DEM'in ve Kürt siyasetinin daha legal alana taşınmasının Türkiye'deki siyasi kutuplaşmayı azaltabileceğini belirten Yaldız, "Türkiye’deki siyaseten kutuplaşma zemini muhtemelen yeniden tanımlanacak. Gerçekleşirse asıl normalleşme bu olur. Ancak sürecin çok başındayız. Umutluyuz ama endişelerimiz de var." şeklinde konuştu.
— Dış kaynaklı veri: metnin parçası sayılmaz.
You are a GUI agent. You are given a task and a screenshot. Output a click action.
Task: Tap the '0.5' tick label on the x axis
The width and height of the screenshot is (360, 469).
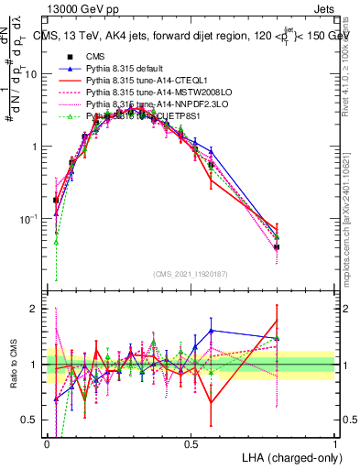(191, 443)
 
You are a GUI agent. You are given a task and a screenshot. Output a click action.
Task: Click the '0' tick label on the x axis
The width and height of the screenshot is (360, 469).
(47, 443)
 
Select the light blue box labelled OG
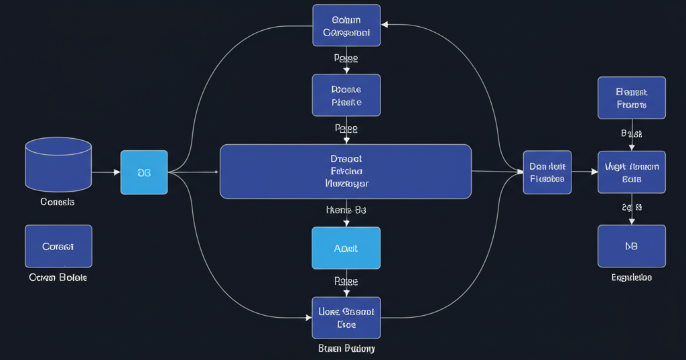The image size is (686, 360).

19 Mayıs Mitingi ve "Vito Devrimciliği" Eleştirisi
Son olarak 19 Mayıs'ta gerçekleştirilecek İzmir Mitingi'ne dair konuşan Yaldız, CHP İzmir İl Başkanı'nın hazırlıklarını eleştirdi. Yaldız, "Hazırlıklardan kastınız CHP İzmir İl Başkanı’nın Mercedes Vito’daki marşlarıysa buradan bir şey çıkmaz. Hatta çokça eleştirilir. Devrimci marşlar önemlidir, nereden beslendiğinizi gösterir ama zaman ilişkisini doğru kullanmak lazım. Aslanoğlu İzmir’de yeni model devrimcilik tanımı yaptı; Vito devrimciliği." dedi.
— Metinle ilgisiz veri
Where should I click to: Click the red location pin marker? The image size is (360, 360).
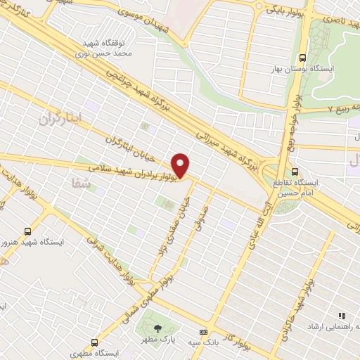181,165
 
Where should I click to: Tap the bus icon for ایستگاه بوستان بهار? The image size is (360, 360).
302,58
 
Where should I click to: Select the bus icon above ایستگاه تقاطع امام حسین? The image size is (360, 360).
295,171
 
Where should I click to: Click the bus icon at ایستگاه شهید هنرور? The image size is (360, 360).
27,230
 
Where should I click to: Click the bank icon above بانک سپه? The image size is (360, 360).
204,332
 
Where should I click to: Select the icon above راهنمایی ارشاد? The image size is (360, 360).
342,317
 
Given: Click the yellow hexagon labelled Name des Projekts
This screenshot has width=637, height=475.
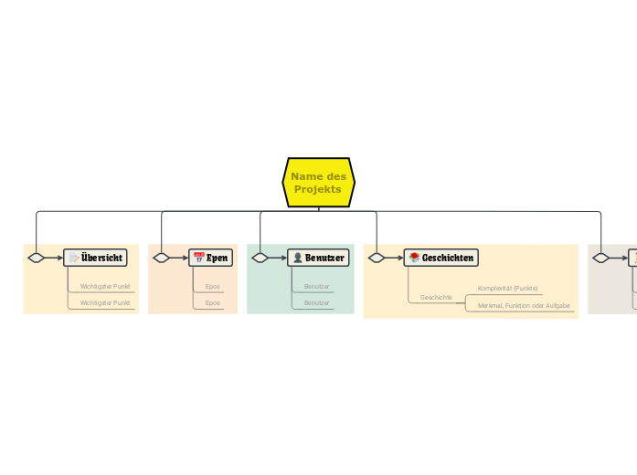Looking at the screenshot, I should pos(318,182).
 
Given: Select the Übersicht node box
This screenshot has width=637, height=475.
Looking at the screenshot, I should pos(95,258).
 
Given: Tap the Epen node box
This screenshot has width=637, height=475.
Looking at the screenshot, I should pos(211,258).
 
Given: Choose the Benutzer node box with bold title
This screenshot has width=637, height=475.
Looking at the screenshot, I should pos(318,258).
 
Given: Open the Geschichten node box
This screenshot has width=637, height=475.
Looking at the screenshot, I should pos(441,258).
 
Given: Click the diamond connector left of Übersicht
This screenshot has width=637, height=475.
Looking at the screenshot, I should pos(37,258).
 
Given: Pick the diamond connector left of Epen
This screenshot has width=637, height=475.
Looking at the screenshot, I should pos(162,258).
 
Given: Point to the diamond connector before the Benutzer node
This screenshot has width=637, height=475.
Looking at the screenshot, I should pos(260,258).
Yaldız, İzmir'i harekete geçirmek için daha fazlasının yapılması gerektiğini ve halkı duyguyla harekete geçirmenin önemini vurguladı. Ayrıca, İzmir'in siyasetteki ağırlığının giderek azaldığını ve kentin CHP'ye ve muhalefete baskılar nedeniyle Gündoğdu'ya geleceğini belirtti. "İzmir’in 2002’den beri bir direnci var" dedi.
Ümit Yaldız'ın İzmir belediyeleri ve siyasi gelişmeler hakkındaki bu sert eleştirileri, önümüzdeki günlerde İzmir siyasetinde daha çok tartışılacağa benziyor. Yaldız'ın iddialarına belediye başkanlarından ve ilgili partilerden nasıl bir yanıt geleceği merakla bekleniyor. Özellikle kadro istikrarsızlığı ve mali durum hakkındaki açıklamalar, kamuoyunun dikkatini çekmiş durumda.